Twenty-five years ago, Masoud notes, as the world saw democratic revolutions sweeping through Eastern Europe and Latin America, political scientists looked at the Arab world as the next domino to fall. In Egypt, in Jordan, and in Algeria elections were held. But reacting to the growing power of the opposition, including the strong showing of Islamist parties, those “hopeful doors soon closed – in some places quietly, in others with a slam, but in all of them definitively,” Masoud writes.

Now, another “season of optimism … has proved stunningly unwarranted,” Masoud writes. In Libya, Egypt, Syria, Bahrain, Tunisia, and Yemen, the aftermath of the “Arab Spring” ranges from bloody civil war to a return of the old regime.

Democracy in the Arab world then, Masoud argues, is in decline and prospects for its arrival look dim. To those who would argue that transition to democracy always takes time, Masoud points to the rapid democratic revolutions in Eastern Europe. The contrast between the aftermaths of the Velvet Revolution and the Arab Spring point to the importance of structural differences between the economies and societies of Eastern Europe and those of the countries of the Arab world.

Masoud notes that the failures of Arab countries to convert the openings of the Arab Spring into genuine democratic moments will no doubt give ballast to those who argue that the region’s democratic prospects are hampered by culture or religion. Nationally representative surveys of Arabs show them to hold a complicated mix of admiration for democratic governance and acceptance of the military’s role in civilian life. “The upshot is that the debate about Islam, Arab culture, and democracy is one that the Arab Spring has only intensified,” Masoud writes. “And it is one in which the Tunisian example will take on increasing importance.” If that country manages to hold onto its fledgling democracy, Masoud argues, it will find itself invoked as a living rejoinder to essentialist arguments about Muslims’ and Arabs’ propensity for authoritarianism.

One thing the past few years have made clear is that popular uprisings are unlikely to sweep away old dictators and usher in democracy.
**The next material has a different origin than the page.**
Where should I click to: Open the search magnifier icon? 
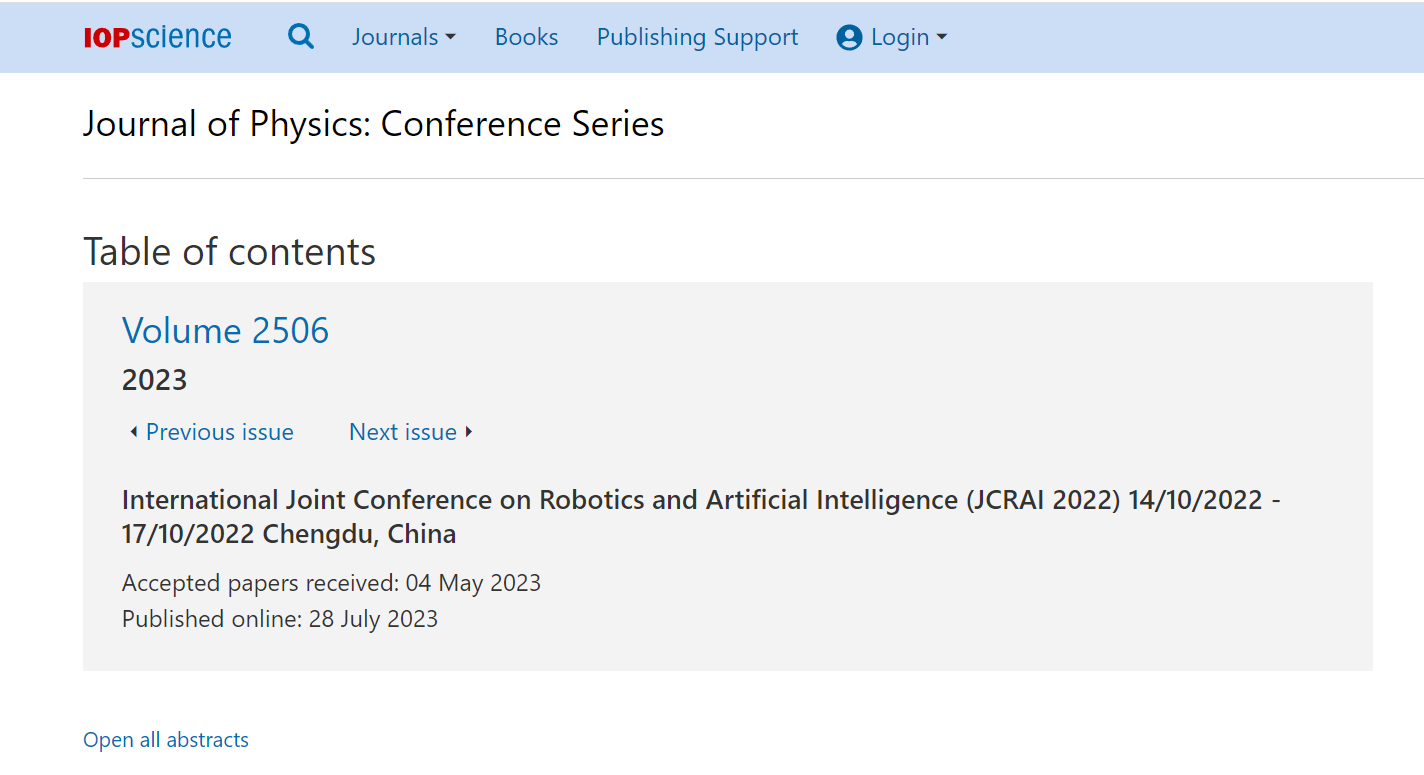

The autocrats “crack down (as in Syria or Bahrain) or bide their time (as in Egypt), but they never disappear.”

Drawing on research on democratization in Latin America, Masoud notes that “if democracy is to alight in that part of the world, it will likely be through a process that is more evolutionary than revolutionary, one in which authoritarian elites dictate the pace of reform.”

Thus, according to Masoud, “the Arab world’s most promising prospects for reform are likely to be those regimes that were strong enough to weather the Arab Spring, but not so strong that they saw no reason to change in response to it.” But there seems to be no swell building, Masoud concludes. “The modest nature of what counts as democratic promise in the Arab world today only underscores how much of a disappointment the Arab Spring has proven to be.”